Emmanuel N’Djoké Dibango, mas conocido como Manu Dibango, que pasó a mejor vida a finales del mes de marzo, fue uno de los más prestigiosos embajadores del jazz más escorado al continente africano, con regustos de afrobeat y funk. Principalmente conocido por el sencillo “Soul Makossa”, apadrinó a artistas de la talla de Angélique Kidjo o Kékélé. Dibango fue sinónimo de frescura y optimismo, refrendo de un mensaje reivindicativo y siempre dispuesto al baile. Su discografía abarcó décadas de respeto en distintos continentes, adorado en África y Europa. O Boso, de 1972, es el ejemplo idóneo del mestizaje y beatificación del ritmo. Otros como Gone Clear, de tendencia reggae, son el paradigma de una banda sonora estival.
John Paul “Bucky” Pizzarelli, nacido el 9 de enero de 1926 en la localidad de Paterson, New Jersey (USA), ha formado parte de un selecto grupo de guitarristas junto a Jim Hall o Tal Farlow. Su trayectoria ha sido polifacética a más no poder, con puntos interesantes como la banda de acompañamiento del programa televisivo de Dick Cavett. Con marcado sabor italiano, de igual modo, en proyectos del cancionero más tradicional con colegas como Al Caiola. La lista de colaboraciones de Pizzarelli incluyó a Del Shannon, Wes Montgomery, Sinatra o el Charles Mingus de Let My Children Hear Music. Como tantos profesionales, cotizado y venerado en el eclecticismo que caracteriza a los maestros del instrumento. Nirvana, firmado en 1995, es una deliciosa muestra de su buen hacer.

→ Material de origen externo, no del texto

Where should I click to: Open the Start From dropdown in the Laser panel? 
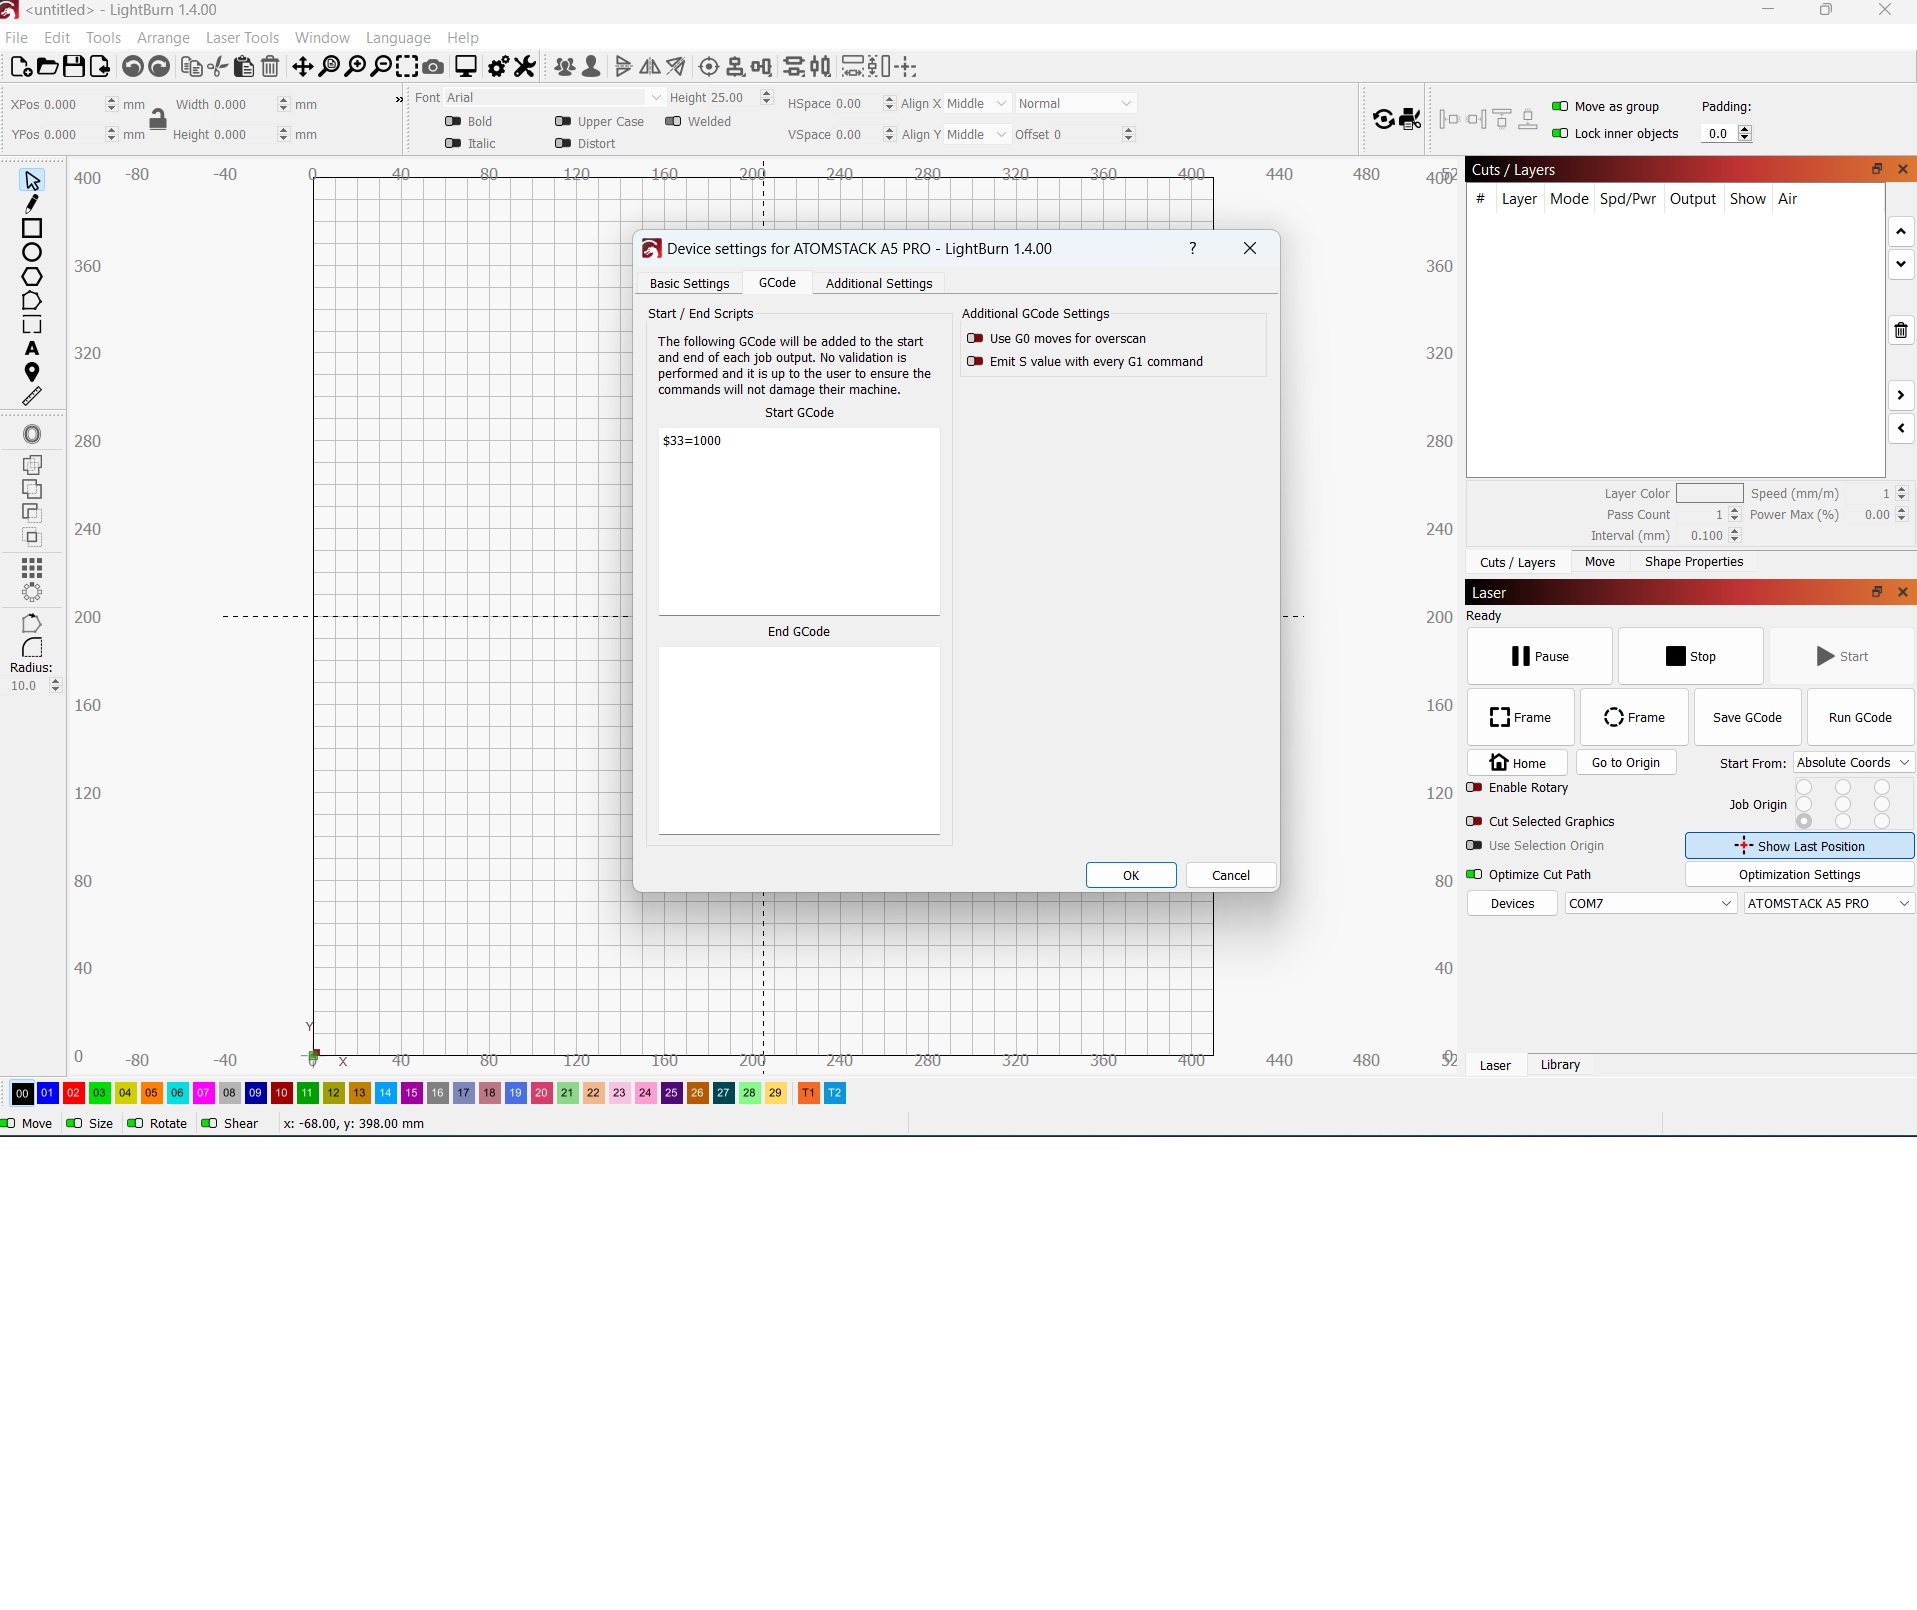tap(1854, 762)
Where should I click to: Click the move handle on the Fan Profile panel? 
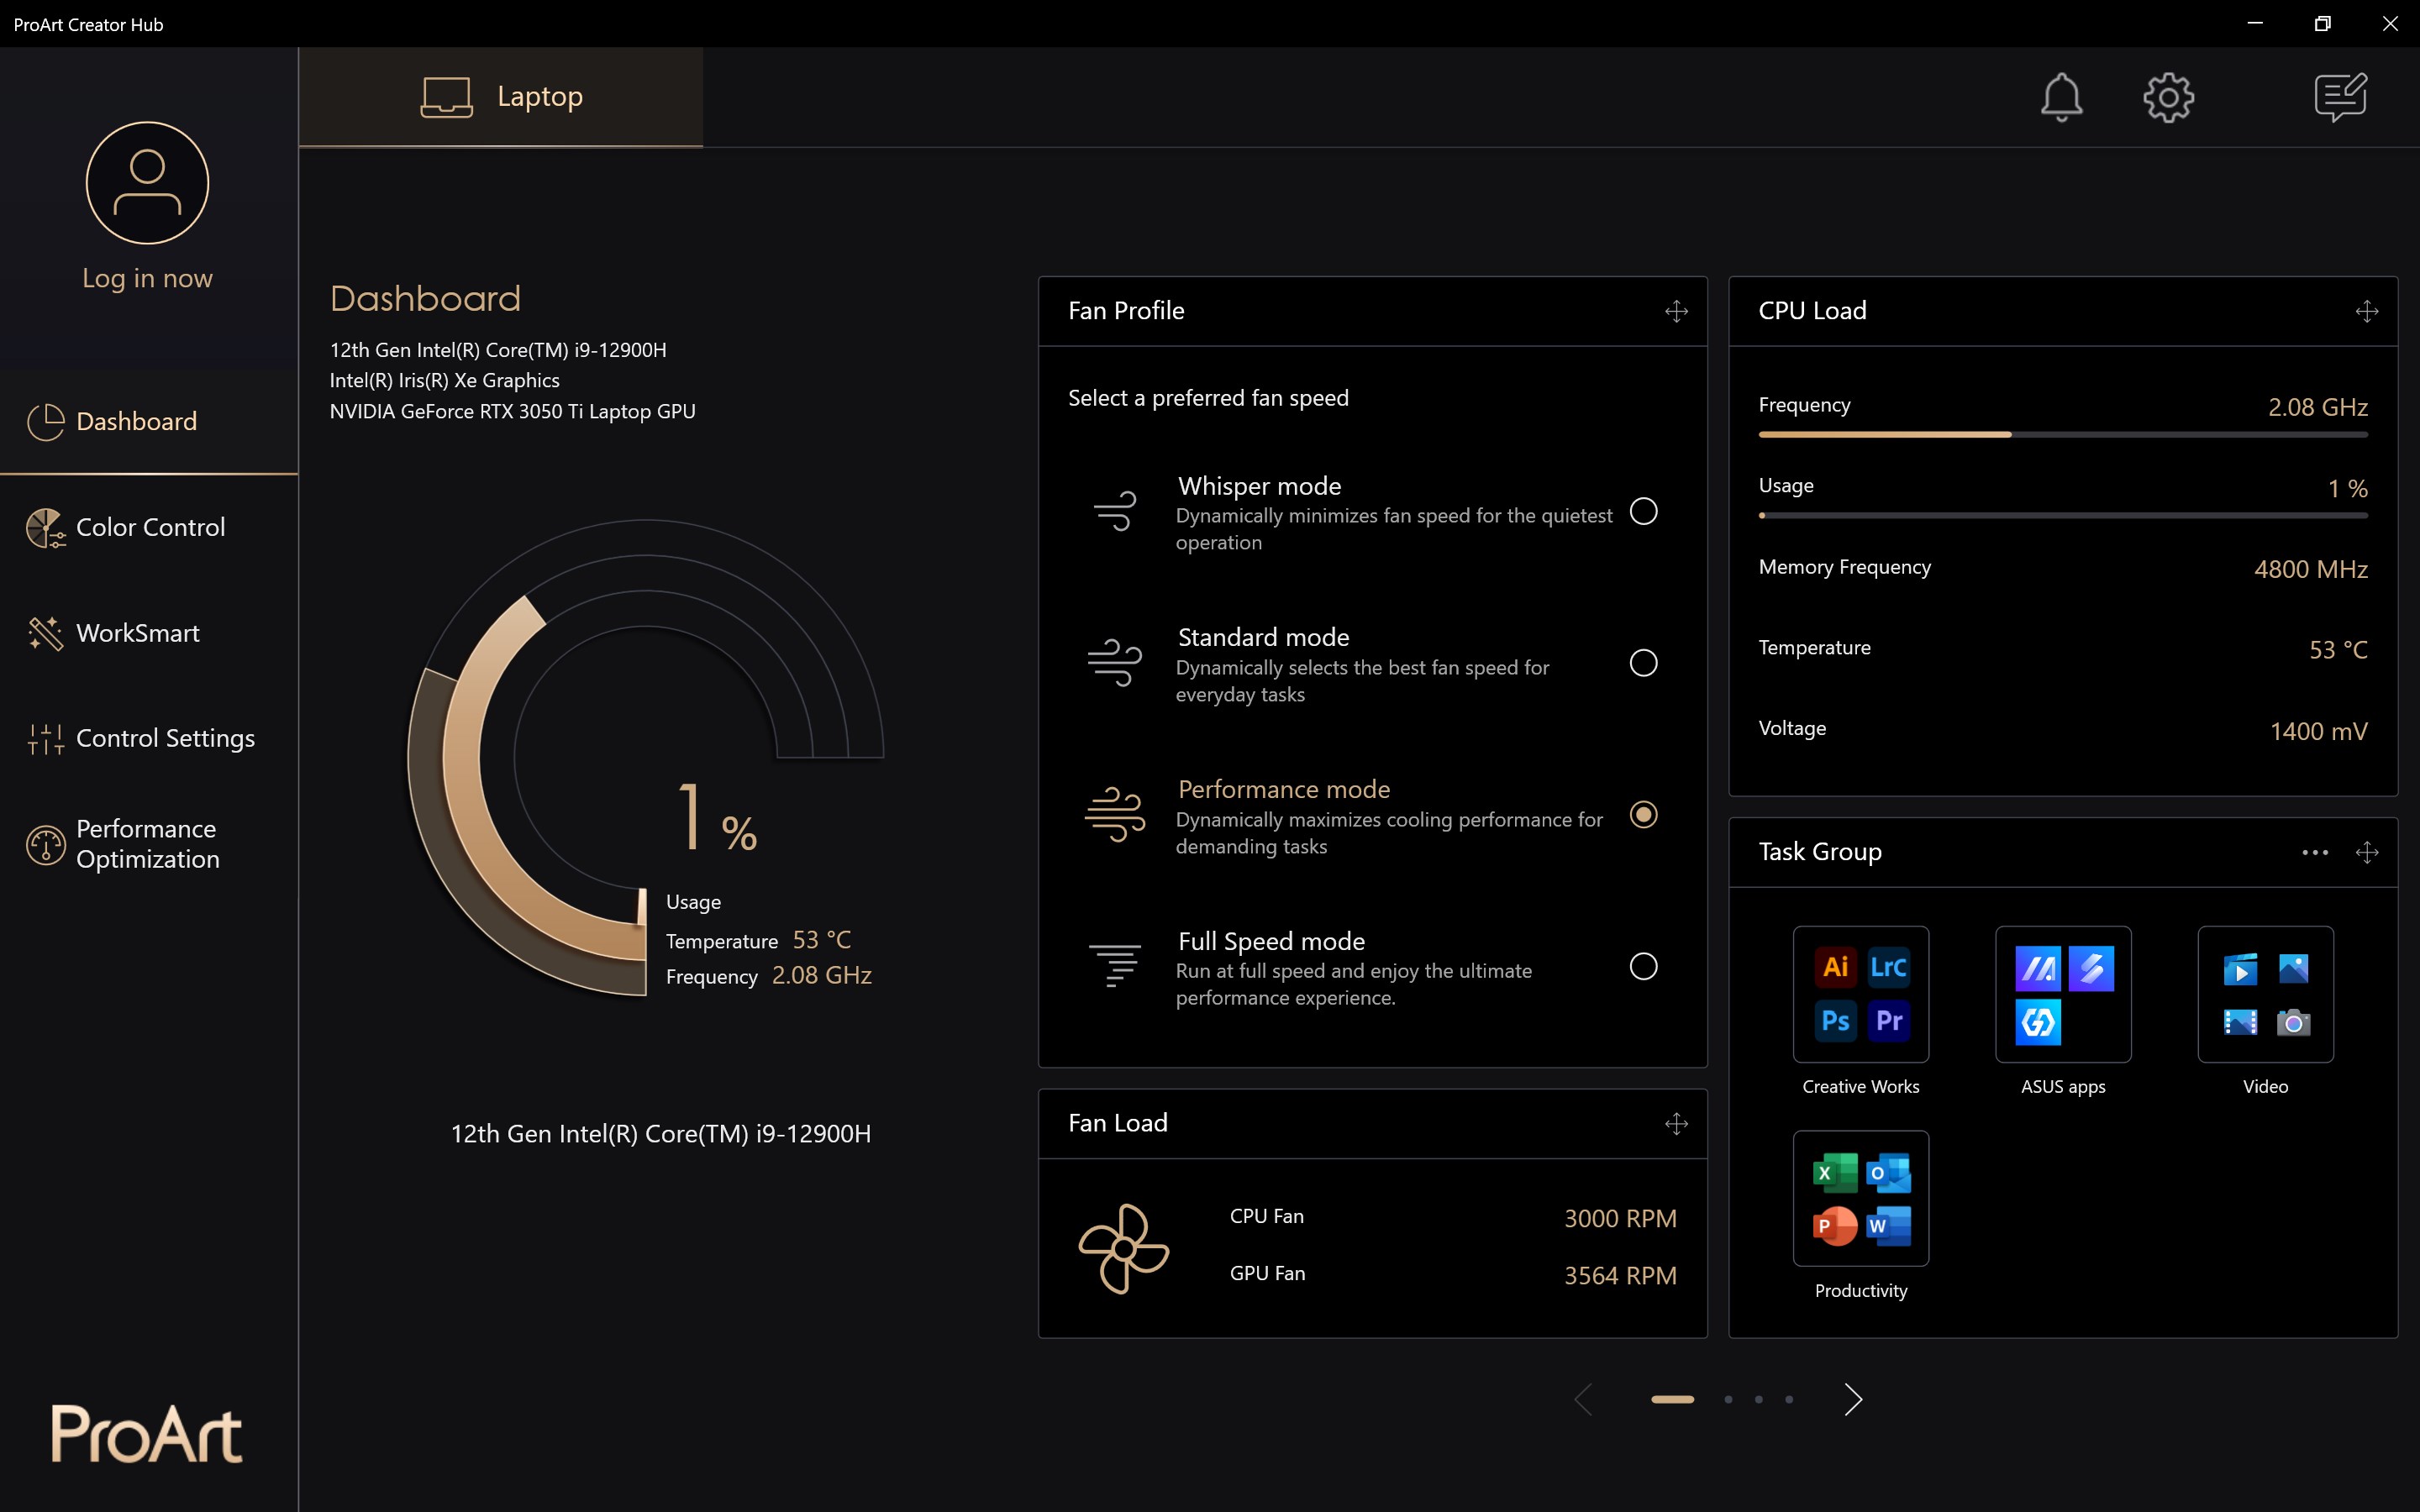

Ellis Marsalis Jr., afilado pianista de Nueva Orleans, ha sido el patriarca de una familia de notorio arraigo como los Marsalis. Alternó su carrera con la docencia en centros como la Universidad Xavier de Luisiana y estudios de jazz e improvisación. Colaboró en obras como In the Bag de Nat Adderley para aportar ese acento de finura del acetato del decenio sesentero. Asimismo, participó con sus hijos Wynton o Branford en Joe Cool’s Blues o Loved Ones. Su filosofía siempre estuvo ligada a la importancia de la familia, algo que supo transmitir en su carrera de enseñanza. Entre sus alumnos, destacó el compositor de la banda sonora de Malcolm X Terence Blanchard.
Por desgracia, los nombres se suceden a lo largo y ancho del océano o ribera del Manzanares, como el querido Marcelo Peralta (cf. artículo de nuestro compañero Jaime Bajo, publicado el pasado 17 de marzo). No hay recuerdo como el aprecio del oficio que dejaron tras su paso, legados que trascienden y envejecen con la estima digna. 900 Shares of the Blues, del desaparecido
Mike Longo y la dupla compuesta por Joe Farrell y Ron Carter o Mutima, de Cecil McBee con Onaje Allen Gumbs al piano, víctima del virus, suenan en algún balcón probablemente metafórico. Hasta el fin de este ojo platicó insomnio llamado confinamiento, queda el amor por los que se fueron y los que resisten, la afinación del instrumento y la vuelta al escenario. Queda el Arte.